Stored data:
= Beginning of Section =
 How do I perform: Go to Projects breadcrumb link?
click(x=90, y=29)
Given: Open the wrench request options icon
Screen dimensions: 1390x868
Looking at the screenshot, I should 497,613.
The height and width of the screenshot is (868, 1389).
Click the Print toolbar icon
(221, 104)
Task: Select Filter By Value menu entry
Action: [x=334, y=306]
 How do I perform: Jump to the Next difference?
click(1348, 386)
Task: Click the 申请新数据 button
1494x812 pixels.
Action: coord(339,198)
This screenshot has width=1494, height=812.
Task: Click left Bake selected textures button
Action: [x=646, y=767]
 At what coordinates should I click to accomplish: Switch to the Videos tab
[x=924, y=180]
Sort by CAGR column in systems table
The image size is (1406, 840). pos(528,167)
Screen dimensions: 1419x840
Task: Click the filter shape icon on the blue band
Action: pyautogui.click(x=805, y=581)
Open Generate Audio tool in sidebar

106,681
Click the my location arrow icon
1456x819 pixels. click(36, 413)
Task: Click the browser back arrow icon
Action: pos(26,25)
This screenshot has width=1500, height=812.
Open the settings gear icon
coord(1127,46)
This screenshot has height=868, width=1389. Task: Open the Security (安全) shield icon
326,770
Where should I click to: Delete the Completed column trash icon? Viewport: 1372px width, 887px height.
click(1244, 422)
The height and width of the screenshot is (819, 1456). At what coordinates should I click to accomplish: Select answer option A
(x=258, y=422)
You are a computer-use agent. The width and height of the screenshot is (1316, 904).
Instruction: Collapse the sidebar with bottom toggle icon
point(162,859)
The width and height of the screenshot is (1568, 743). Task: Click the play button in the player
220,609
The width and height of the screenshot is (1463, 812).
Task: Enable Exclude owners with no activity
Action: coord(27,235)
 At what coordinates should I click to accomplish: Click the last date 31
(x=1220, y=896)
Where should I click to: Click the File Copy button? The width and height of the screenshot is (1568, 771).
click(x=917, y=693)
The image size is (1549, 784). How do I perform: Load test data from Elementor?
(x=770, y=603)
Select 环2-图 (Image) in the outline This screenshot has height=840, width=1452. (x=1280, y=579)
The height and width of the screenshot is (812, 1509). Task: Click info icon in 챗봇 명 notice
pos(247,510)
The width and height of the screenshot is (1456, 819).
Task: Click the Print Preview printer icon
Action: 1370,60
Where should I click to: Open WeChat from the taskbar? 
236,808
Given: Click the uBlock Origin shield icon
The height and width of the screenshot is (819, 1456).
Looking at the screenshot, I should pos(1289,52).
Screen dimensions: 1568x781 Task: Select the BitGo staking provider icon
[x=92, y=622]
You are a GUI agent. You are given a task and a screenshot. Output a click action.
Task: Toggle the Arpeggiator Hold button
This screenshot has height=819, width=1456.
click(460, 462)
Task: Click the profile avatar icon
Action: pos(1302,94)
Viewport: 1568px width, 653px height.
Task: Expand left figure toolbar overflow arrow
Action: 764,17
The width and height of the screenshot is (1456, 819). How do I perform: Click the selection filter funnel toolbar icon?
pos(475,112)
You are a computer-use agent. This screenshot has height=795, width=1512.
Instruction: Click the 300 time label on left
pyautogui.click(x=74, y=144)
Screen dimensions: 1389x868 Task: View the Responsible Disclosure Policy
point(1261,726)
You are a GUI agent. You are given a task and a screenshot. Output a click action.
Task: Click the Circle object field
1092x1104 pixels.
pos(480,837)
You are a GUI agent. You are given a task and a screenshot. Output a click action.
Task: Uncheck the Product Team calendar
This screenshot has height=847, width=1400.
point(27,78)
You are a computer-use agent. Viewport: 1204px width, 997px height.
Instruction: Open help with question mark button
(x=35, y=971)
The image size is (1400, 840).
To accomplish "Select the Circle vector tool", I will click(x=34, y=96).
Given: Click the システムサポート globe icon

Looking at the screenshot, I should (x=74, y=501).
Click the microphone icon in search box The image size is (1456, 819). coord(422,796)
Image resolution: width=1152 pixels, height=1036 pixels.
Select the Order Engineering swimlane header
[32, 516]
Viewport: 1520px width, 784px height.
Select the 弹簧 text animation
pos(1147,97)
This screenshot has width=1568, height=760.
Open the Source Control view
= End of Section =
• **Directions for this task**: Please reproduce all of the records exactly as they stand.

• **The answer**:
 How do I perform: Go to Projects breadcrumb link?
click(x=90, y=29)
Given: Open the wrench request options icon
Screen dimensions: 1390x868
Looking at the screenshot, I should 497,613.
The height and width of the screenshot is (868, 1389).
Click the Print toolbar icon
(221, 104)
Task: Select Filter By Value menu entry
Action: [x=334, y=306]
 How do I perform: Jump to the Next difference?
click(1348, 386)
Task: Click the 申请新数据 button
1494x812 pixels.
Action: coord(339,198)
This screenshot has width=1494, height=812.
Task: Click left Bake selected textures button
Action: [x=646, y=767]
 At what coordinates should I click to accomplish: Switch to the Videos tab
[x=924, y=180]
Sort by CAGR column in systems table
The image size is (1406, 840). pos(528,167)
Screen dimensions: 1419x840
Task: Click the filter shape icon on the blue band
Action: pyautogui.click(x=805, y=581)
Open Generate Audio tool in sidebar

106,681
Click the my location arrow icon
1456x819 pixels. click(36, 413)
Task: Click the browser back arrow icon
Action: pos(26,25)
This screenshot has width=1500, height=812.
Open the settings gear icon
coord(1127,46)
This screenshot has height=868, width=1389. Task: Open the Security (安全) shield icon
326,770
Where should I click to: Delete the Completed column trash icon? Viewport: 1372px width, 887px height.
click(1244, 422)
The height and width of the screenshot is (819, 1456). At what coordinates should I click to accomplish: Select answer option A
(x=258, y=422)
You are a computer-use agent. The width and height of the screenshot is (1316, 904).
Instruction: Collapse the sidebar with bottom toggle icon
point(162,859)
The width and height of the screenshot is (1568, 743). Task: Click the play button in the player
220,609
The width and height of the screenshot is (1463, 812).
Task: Enable Exclude owners with no activity
Action: coord(27,235)
 At what coordinates should I click to accomplish: Click the last date 31
(x=1220, y=896)
Where should I click to: Click the File Copy button? The width and height of the screenshot is (1568, 771).
click(x=917, y=693)
The image size is (1549, 784). How do I perform: Load test data from Elementor?
(x=770, y=603)
Select 环2-图 (Image) in the outline This screenshot has height=840, width=1452. (x=1280, y=579)
The height and width of the screenshot is (812, 1509). Task: Click info icon in 챗봇 명 notice
pos(247,510)
The width and height of the screenshot is (1456, 819).
Task: Click the Print Preview printer icon
Action: 1370,60
Where should I click to: Open WeChat from the taskbar? 
236,808
Given: Click the uBlock Origin shield icon
The height and width of the screenshot is (819, 1456).
Looking at the screenshot, I should pos(1289,52).
Screen dimensions: 1568x781 Task: Select the BitGo staking provider icon
[x=92, y=622]
You are a GUI agent. You are given a task and a screenshot. Output a click action.
Task: Toggle the Arpeggiator Hold button
This screenshot has height=819, width=1456.
click(460, 462)
Task: Click the profile avatar icon
Action: pos(1302,94)
Viewport: 1568px width, 653px height.
Task: Expand left figure toolbar overflow arrow
Action: 764,17
The width and height of the screenshot is (1456, 819). How do I perform: Click the selection filter funnel toolbar icon?
pos(475,112)
You are a computer-use agent. This screenshot has height=795, width=1512.
Instruction: Click the 300 time label on left
pyautogui.click(x=74, y=144)
Screen dimensions: 1389x868 Task: View the Responsible Disclosure Policy
point(1261,726)
You are a GUI agent. You are given a task and a screenshot. Output a click action.
Task: Click the Circle object field
1092x1104 pixels.
pos(480,837)
You are a GUI agent. You are given a task and a screenshot. Output a click action.
Task: Uncheck the Product Team calendar
This screenshot has height=847, width=1400.
point(27,78)
You are a computer-use agent. Viewport: 1204px width, 997px height.
Instruction: Open help with question mark button
(x=35, y=971)
The image size is (1400, 840).
To accomplish "Select the Circle vector tool", I will click(x=34, y=96).
Given: Click the システムサポート globe icon

Looking at the screenshot, I should (x=74, y=501).
Click the microphone icon in search box The image size is (1456, 819). coord(422,796)
Image resolution: width=1152 pixels, height=1036 pixels.
Select the Order Engineering swimlane header
[32, 516]
Viewport: 1520px width, 784px height.
Select the 弹簧 text animation
pos(1147,97)
This screenshot has width=1568, height=760.
Open the Source Control view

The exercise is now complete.